Language models are better than humans at next-token prediction

Read original: arXiv:2212.11281 - Published 7/16/2024 by Buck Shlegeris, Fabien Roger, Lawrence Chan, Euan McLean

💬

Overview

Current language models are considered to have sub-human capabilities at natural language tasks like question-answering or writing code
However, language models are not trained to perform well at these tasks, they are trained to accurately predict the next token given previous tokens in tokenized text
It is unclear whether language models are better or worse than humans at next token prediction
Experiments were performed to directly compare humans and language models on next-token prediction

Plain English Explanation

Language models like GPT-3 are trained to predict the next word or "token" in a sequence of text. This is different from having them perform tasks like answering questions or writing code, which they are not directly trained for. It's unclear whether these language models are actually better or worse than humans at just predicting the next token.

To test this, researchers ran two experiments to directly compare human and language model performance on next-token prediction. One experiment looked at top-1 accuracy, meaning how often the model or human correctly predicted the very next token. The other experiment measured "perplexity", which is a way to quantify how surprised or uncertain the model or human is about the next token.

Surprisingly, the researchers found that even relatively small language models like the GPT-3 Ada model consistently outperformed humans on both of these next-token prediction metrics. Humans were worse than the language models at this specific task, despite language models not being directly trained for it.

Technical Explanation

The researchers conducted two experiments to directly compare humans and language models on next-token prediction:

Top-1 Accuracy: They measured how often the model or human correctly predicted the very next token in a sequence.
Perplexity: They looked at a metric called perplexity, which quantifies how uncertain or "surprised" the model or human is about the next token. Lower perplexity indicates better performance.

In both experiments, they found that even relatively small language models like GPT-3 Ada outperformed humans consistently. Humans were worse than the language models at this specific task of predicting the next token, even though the language models were not directly trained for it.

Critical Analysis

The paper acknowledges that language models are not optimized for tasks like question-answering or code generation, but rather for the more narrow objective of next-token prediction. This raises the question of whether these results truly reflect a fundamental capability gap between humans and language models, or if it's an artifact of the specific task being measured.

Additionally, the paper does not explore why humans performed worse than language models on next-token prediction. It's possible that factors like attention, memory, or rapid processing speed give language models an advantage in this particular task. Further research would be needed to better understand the underlying reasons.

It's also worth considering whether these findings would hold true for more complex, context-dependent language tasks that require deeper understanding, reasoning, and generation. The superiority of language models may be limited to narrow, token-level prediction.

Conclusion

This research suggests that current language models, even relatively small ones, have surpassed human capabilities when it comes to the specific task of next-token prediction. While language models are not optimized for more complex natural language tasks, this study highlights the remarkable token-level performance of these models compared to humans.

These findings could have implications for the development of more powerful language AI systems and our understanding of the strengths and limitations of both human and machine language processing. However, further research is needed to explore the broader implications and understand the underlying reasons for the performance gap observed in this study.

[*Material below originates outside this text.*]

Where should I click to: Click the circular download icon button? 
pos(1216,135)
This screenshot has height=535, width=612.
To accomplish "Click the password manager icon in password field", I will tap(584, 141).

This summary was produced with help from an AI and may contain inaccuracies - check out the links to read the original source documents!

Follow @aimodelsfyi on 𝕏 →

Related Papers

💬

Language models are better than humans at next-token prediction

Buck Shlegeris, Fabien Roger, Lawrence Chan, Euan McLean

Current language models are considered to have sub-human capabilities at natural language tasks like question-answering or writing code. However, language models are not trained to perform well at these tasks, they are trained to accurately predict the next token given previous tokes in tokenized text. It is not clear whether language models are better or worse than humans at next token prediction. To try to answer this question, we performed two distinct experiments to directly compare humans and language models on this front: one measuring top-1 accuracy and the other measuring perplexity. In both experiments, we find humans to be consistently emph{worse} than even relatively small language models like GPT3-Ada at next-token prediction.

7/16/2024

🧪

Testing AI on language comprehension tasks reveals insensitivity to underlying meaning

Vittoria Dentella, Fritz Guenther, Elliot Murphy, Gary Marcus, Evelina Leivada

Large Language Models (LLMs) are recruited in applications that span from clinical assistance and legal support to question answering and education. Their success in specialized tasks has led to the claim that they possess human-like linguistic capabilities related to compositional understanding and reasoning. Yet, reverse-engineering is bound by Moravec's Paradox, according to which easy skills are hard. We systematically assess 7 state-of-the-art models on a novel benchmark. Models answered a series of comprehension questions, each prompted multiple times in two settings, permitting one-word or open-length replies. Each question targets a short text featuring high-frequency linguistic constructions. To establish a baseline for achieving human-like performance, we tested 400 humans on the same prompts. Based on a dataset of n=26,680 datapoints, we discovered that LLMs perform at chance accuracy and waver considerably in their answers. Quantitatively, the tested models are outperformed by humans, and qualitatively their answers showcase distinctly non-human errors in language understanding. We interpret this evidence as suggesting that, despite their usefulness in various tasks, current AI models fall short of understanding language in a way that matches humans, and we argue that this may be due to their lack of a compositional operator for regulating grammatical and semantic information.

7/10/2024

💬

209

Better & Faster Large Language Models via Multi-token Prediction

Fabian Gloeckle, Badr Youbi Idrissi, Baptiste Rozi`ere, David Lopez-Paz, Gabriel Synnaeve

Large language models such as GPT and Llama are trained with a next-token prediction loss. In this work, we suggest that training language models to predict multiple future tokens at once results in higher sample efficiency. More specifically, at each position in the training corpus, we ask the model to predict the following n tokens using n independent output heads, operating on top of a shared model trunk. Considering multi-token prediction as an auxiliary training task, we measure improved downstream capabilities with no overhead in training time for both code and natural language models. The method is increasingly useful for larger model sizes, and keeps its appeal when training for multiple epochs. Gains are especially pronounced on generative benchmarks like coding, where our models consistently outperform strong baselines by several percentage points. Our 13B parameter models solves 12 % more problems on HumanEval and 17 % more on MBPP than comparable next-token models. Experiments on small algorithmic tasks demonstrate that multi-token prediction is favorable for the development of induction heads and algorithmic reasoning capabilities. As an additional benefit, models trained with 4-token prediction are up to 3 times faster at inference, even with large batch sizes.

5/1/2024

💬

A Sentence is Worth a Thousand Pictures: Can Large Language Models Understand Hum4n L4ngu4ge and the W0rld behind W0rds?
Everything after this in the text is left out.